**TASK**:
From the records below, print exactly the lines starting at the one containing "Image resolution: width=266, height=2576." and ending at the one containing "Health and wellbeing (98, 47)", ends included, and nothing else.

***** SUPPLIED RECORDS *****

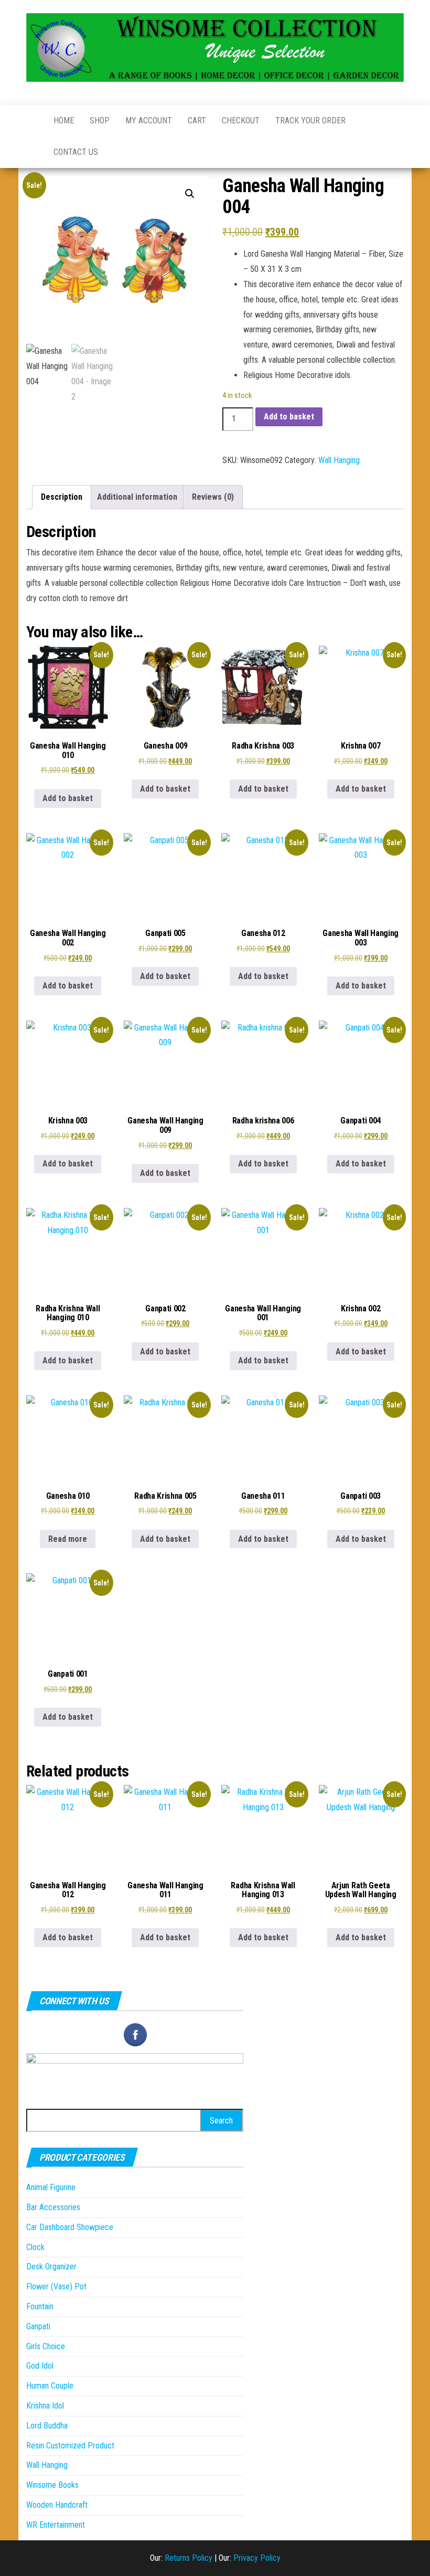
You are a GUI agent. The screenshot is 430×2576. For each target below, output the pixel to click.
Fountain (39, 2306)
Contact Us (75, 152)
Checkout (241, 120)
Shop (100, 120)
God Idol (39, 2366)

*****
***** SUPPLIED RECORDS *****

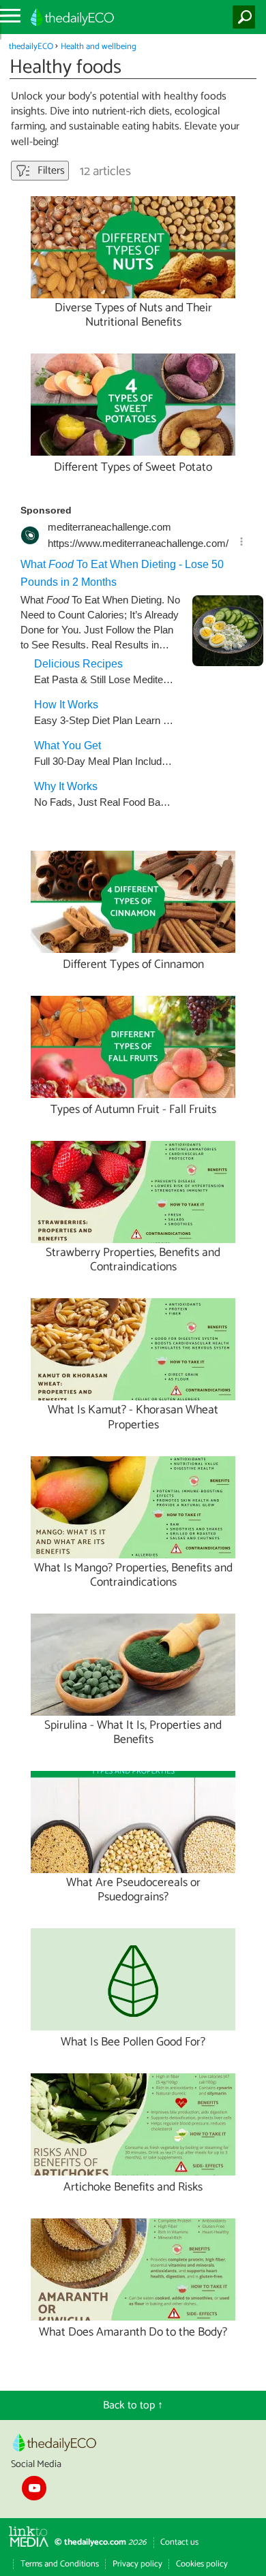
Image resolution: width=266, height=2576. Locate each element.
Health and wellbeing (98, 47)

*****

**RESPONSE**:
Image resolution: width=266, height=2576. Locate each element.
Health and wellbeing (98, 47)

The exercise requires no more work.